This June we feature some rising stars in the thriller genre, with some great psychological and suspenseful books that will keep you guessing.
In Edgar-nominated author Kimberly McCreight’s Friends Like These, a bachelor party in the Catskills is a cover for a staged intervention to help one of the guests, a drug-addicted art dealer, but someone ends up dead.
Palace of the Drowned (Christine Mangan) stars flailing British novelist Frankie Croy, staying in a friend’s vacant Venice palazzo in 1966 as she struggles to regain her early writing promise after a scathing review of a recent work. Soon, a not quite so trustful fan comes her way.

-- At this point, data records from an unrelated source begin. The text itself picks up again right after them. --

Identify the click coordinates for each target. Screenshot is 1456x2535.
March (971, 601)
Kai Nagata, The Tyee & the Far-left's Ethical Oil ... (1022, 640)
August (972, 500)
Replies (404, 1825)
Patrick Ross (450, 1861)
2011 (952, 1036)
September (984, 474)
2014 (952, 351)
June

Henry Porter has been widely hailed as a next-generation John le Carré. In his CWA Steel Dagger Award–winning novel The Old Enemy, former MI6 agent Paul Samson is on a hunt for a one-time Stasi agent.
Debut novelist Caitlin Wahrer’s The Damage centers on a lawyer determined to help her young brother-in-law when he’s violently assaulted while partying with college friends at a bar and cannot remember what happened.
Following the New York Times best-selling, Reese Witherspoon–optioned Something in the Water, Catherine Steadman returns with The Disappearing Act, about a British actress who realizes that she’s the only witness to the disappearance of an actress she met while auditioning during Hollywood’s harried pilot season.
Three-time Akutagawa Prize nominee Natsuko Imamura introduces us to The Woman in the Purple Skirt, who always sits alone on a park bench and is eventually helped by The Woman in the Yellow Cardigan—forming a friendship that slides into obsession.
Chris Offutt’s latest novel, The Killing Hills, has U.S. Army CID agent Mick Hardin on leave with his family in the Kentucky backwoods. Hardin starts investigating when he learns that local politicians want the newly minted sheriff—his sister—pulled from a murder case.
In Hairpin Bridge (Taylor Adams) Lena Nguyen doesn’t believe that estranged twin sister Cambry committed suicide by leaping off a deep-in-the-country Montana bridge; otherwise, she likely wouldn’t have called 911 16 times before her death.